==== Extrait du document

BGer 5A_933/2014 |
BGer 5A_933/2014 vom 16.04.2015 |
{T 0/2}
|
5A_933/2014
|
Arrêt du 16 avril 2015 |
IIe Cour de droit civil |
Composition
|
MM. les Juges fédéraux von Werdt, Président,
|
Marazzi et Herrmann.
|
Greffière : Mme de Poret Bortolaso.
|
Participants à la procédure
|
A.________ SA,
|
représentée par Me Alain Maunoir, avocat,
|
recourante,
|
contre
|
D.________,
|
intimé.
|
Objet
|
inscription provisoire de l'hypothèque légale des artisans et entrepreneurs,
|
recours contre l'arrêt de la Chambre civile de la Cour de justice du canton de Genève du 7 novembre 2014.
|
Faits : |
A. |
A.a. D.________ est propriétaire de la parcelle no 3243, plan 80, de la commune de U.________, section V._______, d'une surface de 4982 m2, située au chemin ... à U.________.
|
A.b. Par dossier de mutation no 5/2012, daté du 26 mars 2012, et par réquisition no 03085 du 29 mars 2012, D.________ a requis la réunion des parcelles nos 3243 et 3342 en une nouvelle parcelle destinée à porter le no 4125.
|
A.c. A une date indéterminée, la Fondation B.________ a mandaté la société C.________ SA (ci-après C.________) pour la construction d'un nouveau bâtiment et d'équipements communs sur le site de la Cité Z.________.
|
A.d. Par contrat du 17 septembre 2012, C.________ a sous-traité la fourniture et la pose d'éléments préfabriqués de façades en béton sur le bâtiment susvisé à A.________ SA (ci-après A.________), société inscrite au registre du commerce du canton de G.________ et spécialisée dans la fabrication d'éléments en béton de tout type. Le montant des travaux se chiffrait à 1'253'336 fr. 85 hors TVA.

========
==== Extraits des données

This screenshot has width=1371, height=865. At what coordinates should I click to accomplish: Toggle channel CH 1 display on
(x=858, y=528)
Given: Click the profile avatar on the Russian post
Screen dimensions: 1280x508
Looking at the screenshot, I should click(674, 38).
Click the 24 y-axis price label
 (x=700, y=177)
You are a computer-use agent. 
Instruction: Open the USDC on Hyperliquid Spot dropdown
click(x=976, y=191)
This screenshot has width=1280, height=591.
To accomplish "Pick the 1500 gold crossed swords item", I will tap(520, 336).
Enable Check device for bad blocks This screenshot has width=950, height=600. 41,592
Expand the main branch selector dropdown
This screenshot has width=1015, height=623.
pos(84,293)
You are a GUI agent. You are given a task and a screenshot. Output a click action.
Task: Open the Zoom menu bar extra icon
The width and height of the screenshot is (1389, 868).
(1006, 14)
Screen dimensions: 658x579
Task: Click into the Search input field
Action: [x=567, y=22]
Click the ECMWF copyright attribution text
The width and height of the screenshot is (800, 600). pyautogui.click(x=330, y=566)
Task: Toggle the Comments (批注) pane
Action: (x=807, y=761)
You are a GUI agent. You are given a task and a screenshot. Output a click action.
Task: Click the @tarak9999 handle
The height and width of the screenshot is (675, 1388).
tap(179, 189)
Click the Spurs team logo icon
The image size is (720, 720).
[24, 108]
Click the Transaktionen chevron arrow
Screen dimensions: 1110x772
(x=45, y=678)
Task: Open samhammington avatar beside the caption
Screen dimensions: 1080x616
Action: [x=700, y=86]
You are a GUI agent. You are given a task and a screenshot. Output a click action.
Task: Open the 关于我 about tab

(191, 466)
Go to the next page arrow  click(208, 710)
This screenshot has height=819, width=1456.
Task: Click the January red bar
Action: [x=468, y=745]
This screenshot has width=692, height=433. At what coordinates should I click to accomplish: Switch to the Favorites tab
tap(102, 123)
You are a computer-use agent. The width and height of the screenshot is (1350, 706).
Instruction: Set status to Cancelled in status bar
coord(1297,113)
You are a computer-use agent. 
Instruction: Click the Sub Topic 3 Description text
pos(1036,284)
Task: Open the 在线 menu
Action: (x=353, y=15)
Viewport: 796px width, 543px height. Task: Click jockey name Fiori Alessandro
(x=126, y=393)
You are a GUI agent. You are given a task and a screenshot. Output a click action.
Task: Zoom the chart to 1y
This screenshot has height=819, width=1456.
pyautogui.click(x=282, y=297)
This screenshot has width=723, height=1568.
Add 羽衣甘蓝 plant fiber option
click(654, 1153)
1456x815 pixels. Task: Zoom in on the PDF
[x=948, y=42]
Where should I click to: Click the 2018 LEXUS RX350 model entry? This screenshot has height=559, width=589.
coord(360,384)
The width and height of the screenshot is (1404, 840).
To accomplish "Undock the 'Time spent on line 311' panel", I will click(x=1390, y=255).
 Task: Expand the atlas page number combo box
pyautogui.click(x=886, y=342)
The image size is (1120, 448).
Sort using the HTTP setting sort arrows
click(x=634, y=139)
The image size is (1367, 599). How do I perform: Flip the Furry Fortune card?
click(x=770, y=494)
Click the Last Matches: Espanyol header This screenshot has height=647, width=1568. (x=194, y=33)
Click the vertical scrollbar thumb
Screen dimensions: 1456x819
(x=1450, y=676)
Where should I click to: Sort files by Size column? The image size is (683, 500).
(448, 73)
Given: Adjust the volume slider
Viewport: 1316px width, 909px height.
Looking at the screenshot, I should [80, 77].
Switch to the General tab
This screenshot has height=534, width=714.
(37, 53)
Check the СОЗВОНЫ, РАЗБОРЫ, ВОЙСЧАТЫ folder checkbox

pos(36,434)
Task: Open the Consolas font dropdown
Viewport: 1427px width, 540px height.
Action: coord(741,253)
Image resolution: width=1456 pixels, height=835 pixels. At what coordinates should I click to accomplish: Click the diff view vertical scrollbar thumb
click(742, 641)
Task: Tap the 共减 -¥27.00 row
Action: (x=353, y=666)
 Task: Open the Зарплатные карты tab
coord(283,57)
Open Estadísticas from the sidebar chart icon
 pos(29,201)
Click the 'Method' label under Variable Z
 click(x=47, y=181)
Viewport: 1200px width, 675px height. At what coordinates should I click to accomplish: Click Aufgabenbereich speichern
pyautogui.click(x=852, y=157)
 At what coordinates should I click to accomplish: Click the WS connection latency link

========

Travail demandé:
A. Recopiez l'arrêt reproduit plus haut en entier, mot pour mot.
B. Relevez toutes les lignes ci-dessus qui contiennent la chaîne « text ».

Corrigé:
A.
BGer 5A_933/2014 |
BGer 5A_933/2014 vom 16.04.2015 |
{T 0/2}
|
5A_933/2014
|
Arrêt du 16 avril 2015 |
IIe Cour de droit civil |
Composition
|
MM. les Juges fédéraux von Werdt, Président,
|
Marazzi et Herrmann.
|
Greffière : Mme de Poret Bortolaso.
|
Participants à la procédure
|
A.________ SA,
|
représentée par Me Alain Maunoir, avocat,
|
recourante,
|
contre
|
D.________,
|
intimé.
|
Objet
|
inscription provisoire de l'hypothèque légale des artisans et entrepreneurs,
|
recours contre l'arrêt de la Chambre civile de la Cour de justice du canton de Genève du 7 novembre 2014.
|
Faits : |
A. |
A.a. D.________ est propriétaire de la parcelle no 3243, plan 80, de la commune de U.________, section V._______, d'une surface de 4982 m2, située au chemin ... à U.________.
|
A.b. Par dossier de mutation no 5/2012, daté du 26 mars 2012, et par réquisition no 03085 du 29 mars 2012, D.________ a requis la réunion des parcelles nos 3243 et 3342 en une nouvelle parcelle destinée à porter le no 4125.
|
A.c. A une date indéterminée, la Fondation B.________ a mandaté la société C.________ SA (ci-après C.________) pour la construction d'un nouveau bâtiment et d'équipements communs sur le site de la Cité Z.________.
|
A.d. Par contrat du 17 septembre 2012, C.________ a sous-traité la fourniture et la pose d'éléments préfabriqués de façades en béton sur le bâtiment susvisé à A.________ SA (ci-après A.________), société inscrite au registre du commerce du canton de G.________ et spécialisée dans la fabrication d'éléments en béton de tout type. Le montant des travaux se chiffrait à 1'253'336 fr. 85 hors TVA.

B.
Click the ECMWF copyright attribution text
Instruction: Click the Sub Topic 3 Description text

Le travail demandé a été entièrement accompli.